◆ WHAT TO DO: Could you retype every line below exactly, omitting the images?

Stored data
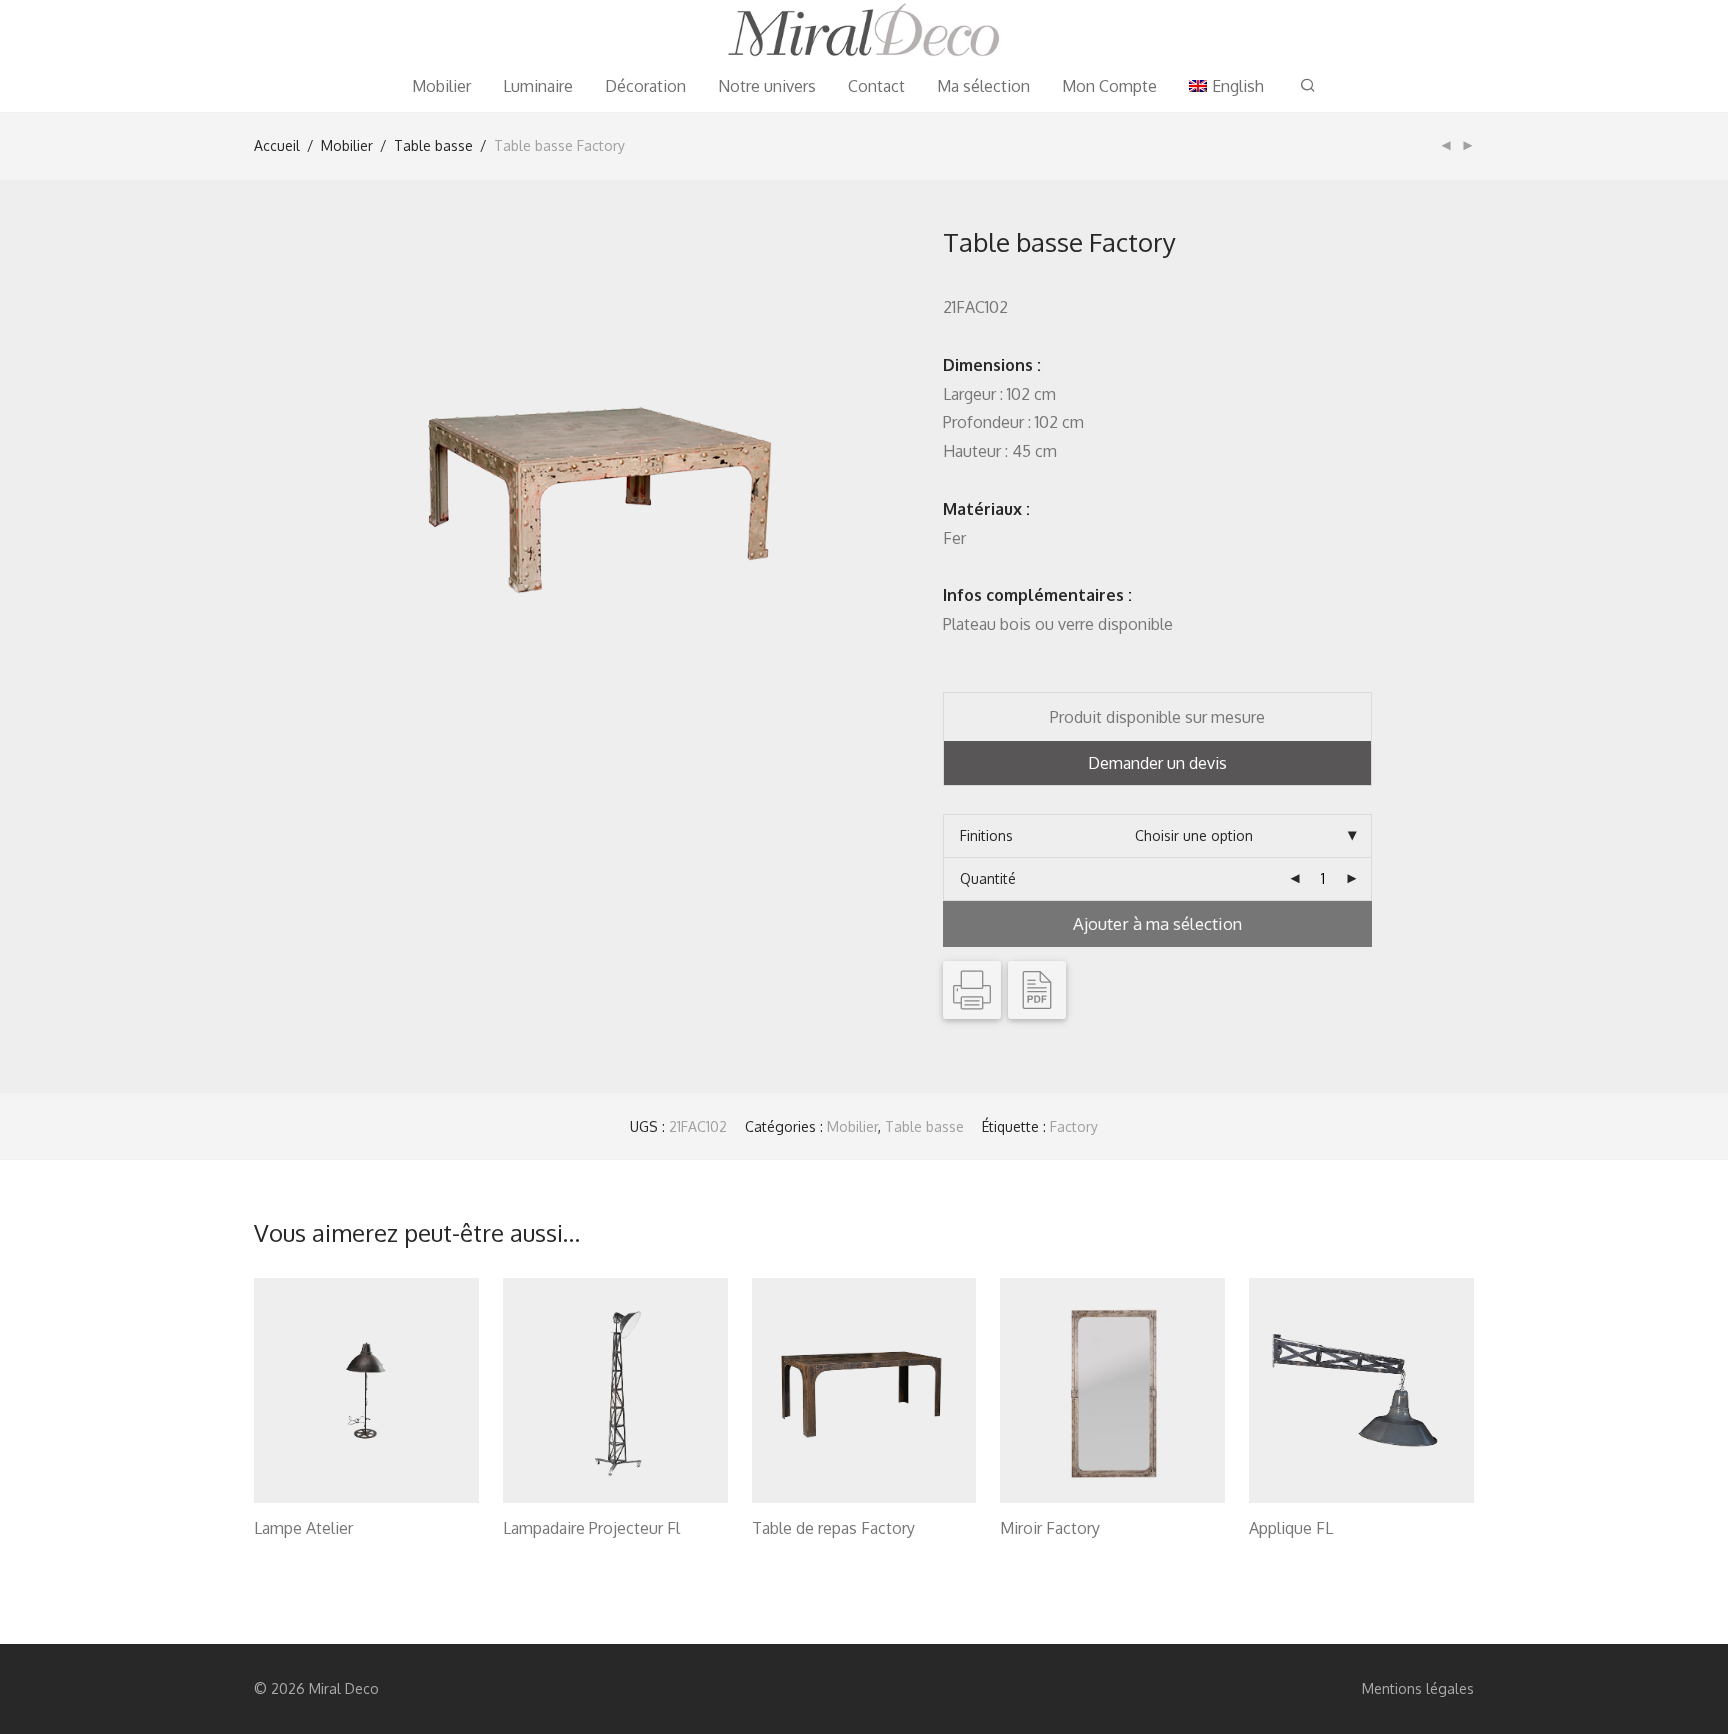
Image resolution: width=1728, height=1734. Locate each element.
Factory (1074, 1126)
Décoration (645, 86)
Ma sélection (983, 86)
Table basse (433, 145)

◆ THE COMPLETED TASK:
Image resolution: width=1728, height=1734. Locate each element.
Factory (1074, 1126)
Décoration (645, 86)
Ma sélection (983, 86)
Table basse (433, 145)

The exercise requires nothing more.